I thought that the lady would recognize what I *meant*— namely, that she should share on her own time, *not in the context of congregational worship in church.* But she took my specific wording too literally.
Immediately after my prayer, she began to speak in front of the congregation. She immediately took the opportunity to briefly jab at Baptist churches for “shutting her down,” which was an accusation that (given what she did in my own church) I have reason to believe was inaccurate and warped. She was very clearly unstable, mentally. Part of me wondered whether she was literally on drugs. It’s not that her testimony was completely incoherent, or that God hasn’t done some good things for her health (the core of her “testimony,” outside of the rambling, was about how she’d been refocused on God in the midst of some health troubles) but it wasn’t the appropriate setting for a woman to speak (Biblically), and some of what she said was very unsound.
In retrospect, my choice of wording to express what I meant was a dreadful mistake. My intention was to gently dissuade her from speaking in the context of the gathering of believers for church, but clearly she either didn’t understand, or didn’t care, or some combination of the two. I take full responsibility for the lack of clarity in my response to her. I should have simply said “No,” even though it would have seemed rude, and been perfectly clear in my answer, rather than trying to put it in a way that was more palatable and “nice.” I’m frustrated with my deer-in-the-headlights response and lack of preparedness.
I thought that her husband would have understood what I meant, and that he would have stopped her from going on, but he didn’t. He just stood there, looking down at the floor, clearly embarrassed, but not enough of a leader to gently tell her “No.”
Then again, my leadership in that situation wasn’t much better, since I didn’t put a stop to it before it started.
Meanwhile, I’m disappointed that the three other elders of my church didn’t do anything to assist the situation. I think they, like me, were taken aback by her audacity, so I don’t blame them for it happening, but I do wish that one of them would have recognized that it was a problem.
She rambled on for a few minutes before I eventually cut her off by asking if she would stay after our council meeting so my elders and I could pray over her. I sensed that she deeply needed prayer that God would give her respect for His order of worship and for His Word’s sufficiency, and that He would help her to see some of the errors that she had fallen into. I thought my fellow elders would have the discernment to sense that, too.
But when we went to pray over her, the other elders thanked God for what He’d done in her life and for her testimony, and pretty much just affirmed her. They didn’t even try to pray for God to give her clarity (despite her clear lack of it, mentally), or for anything. They just seemed confused.
Afterward, I took the elders into my office and confessed to them that I had sinned against the church by not putting an end to that situation, and I explained to them why it was inappropriate for the speaker’s wife to usurp authority by speaking to the congregation in that way. (It would still have been wrong if she was a man, but Paul’s instructions to Timothy regarding gender roles and speaking in church at all are perfectly perspicuous). I told them that we would need to meet again to formulate a protocol for how we should handle people interrupting the service, so that we can avoid the same mistake while maintaining grace.

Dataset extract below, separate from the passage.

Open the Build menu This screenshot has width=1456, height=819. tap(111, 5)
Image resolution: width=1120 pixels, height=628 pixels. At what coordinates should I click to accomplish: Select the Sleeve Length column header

I spoke with a few trustworthy, spiritually mature people from the church afterward. Two of them acknowledged that I should have handled it better. The rest didn’t think that I could realistically have done anything differently. None of them were able to provide much in the way of thoughts on how to address the situation further. I also spoke to my father, who watched the live stream, and he agreed with me that it shouldn’t have happened, but he thought it was handled better than most. The problem is that “better than most” doesn’t cut it when it comes to honoring the Lord in how I lead and defend the flock.
My questions are:
1.) How should I, as pastor of this church, address this situation Biblically?
2.) How can I communicate my sin to my congregation while helping them to understand *why* it was a sin, and while not bringing further shame upon the church?
3.) How can our council of elders prevent these situations in the future?
4.) Have I disqualified myself?
How would you answer this pastor?
I was faced with a difficult situation this past Sunday, and I think I— and my fellow elders— failed to do the right thing. I’d greatly appreciate your thoughts and advice on how to handle this.
For context’s sake, we’re a small, rural church in Iowa. We average about 45 attendees a service. I’m a young pastor (mid-twenties) with two years of experience under my belt. I invited a Gideon to speak for 10 minutes on their ministry of providing Bibles. He was cordial and polite, and he spoke for the allotted ten minutes after our worship songs, and then I preached my sermon.
At the tail end of the service, right after our closing hymn, I was about to lead our congregation in prayer, when the Gideon speaker’s wife loudly called my name from the audience and asked to give her testimony. She was very emotional, on the verge of tears. She said something along the lines of “Pastor Micah, this is a Baptist church, and I don’t know if this is allowed, but I would like to give my testimony.”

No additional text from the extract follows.